DDPHE launches groundbreaking Behavioral Health Solutions Center

Published on May 13, 2021

The Mental Health Center of Denver, under contract to the Denver Department of Public Health & Environment, will operate the crisis stabilization clinic and temporary housing facility

First responders and mental health organizations have a new referral option in the City and County of Denver created specifically for people experiencing a behavioral health crisis. The Behavioral Health Solutions Center houses Denver’s first multifunctional facility offering a three-tiered approach to help address the well-being of all residents, removing barriers and improving care coordination while promoting equity in the mental health and substance misuse care systems, both critical components of behavioral health.

Operated by the Mental Health Center of Denver (MCHD), under contract to the Denver Department of Public Health & Environment (DDPHE), the Behavioral Health Solutions Center is located at 2929 West 10th Avenue in Denver’s Sun Valley neighborhood. The 28,741-square-foot Solutions Center will provide urgently needed services and options to help people recover from a behavioral health crisis by offering brief inpatient stays on the first floor, transitioning to treatment of up to thirty days on the third floor.

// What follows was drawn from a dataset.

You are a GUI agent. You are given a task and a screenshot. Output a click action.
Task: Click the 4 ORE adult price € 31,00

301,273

“Denver continues to innovate with behavioral health solutions designed to get people the right care at the right time, care that has become even more urgent since the pandemic,” says Denver Mayor Michael B. Hancock. “One in six people experiences a mental health issue each year in Colorado, and the Solutions Center not only provides them with critical longer-term options for recovery through collaborative, unified services, but also serves to divert those in crisis away from unnecessary time in jail or on a psychiatric hold.”

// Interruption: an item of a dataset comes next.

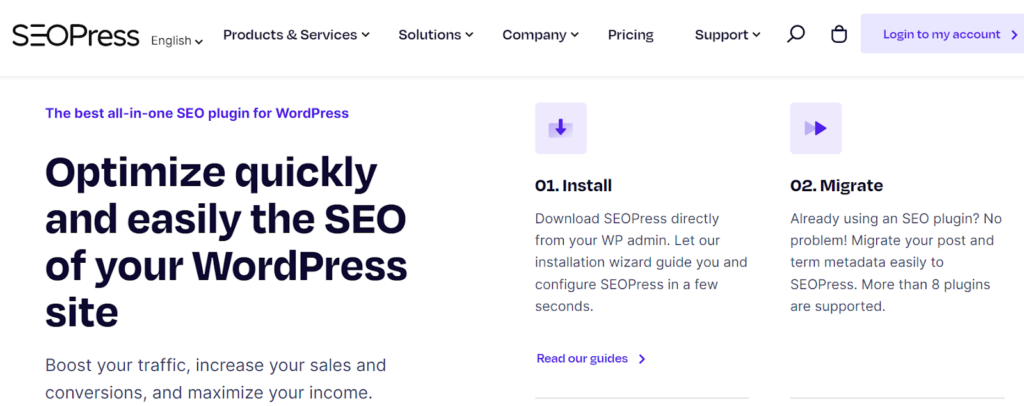Click Login to my account button
Screen dimensions: 1024x406
(x=941, y=35)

The Solutions Center is open 24/7 and staffed by 59 clinicians, nurses, nurse practitioners, peer support specialists, residential counselors, and support staff. Designed by Davis Partnership Architects, with construction services provided by Turner Construction, the building includes reception and common areas, laundry rooms, 46 bedrooms, multiple nurse stations, restrooms and showers, private client meeting rooms, medical and mental health exam spaces, a kitchen and dining area, a fitness room, administrative support areas and a 21,500-square-foot, fenced and locked courtyard complete with a basketball court.

The Solutions Center offers three distinct components for those experiencing a behavioral health crisis. They are:

  • Drop-Off & Crisis Triage Center - First responders can bring people experiencing a behavioral health crisis here for immediate care. Only first responders (law enforcement and fire department/EMT units) or designated mental health professionals can refer someone to the Solutions Center. There is no public drop-off or walk up access.
  • 16-bed Crisis Stabilization Clinic – The clinic will accommodate voluntary stays for up to five days for people receiving medication, evaluation, and therapeutic services.
  • 30-bed Transitional Shelter - Transitional housing for up to 30 days for people recovering from a crisis. During this time, staff work to connect individuals to community resources to assist with their successful reintegration into the community, including transportation, housing, and ongoing care.

“Previously, first responders often had to rely on hospital ERs or jails when handling behavioral health calls,” says Bob McDonald, DDPHE’s Executive Director. “Because the aptly named Solutions Center houses a full range of critical services under one roof, it takes the pressure off first responders to try to manage a behavioral health crisis in the field.”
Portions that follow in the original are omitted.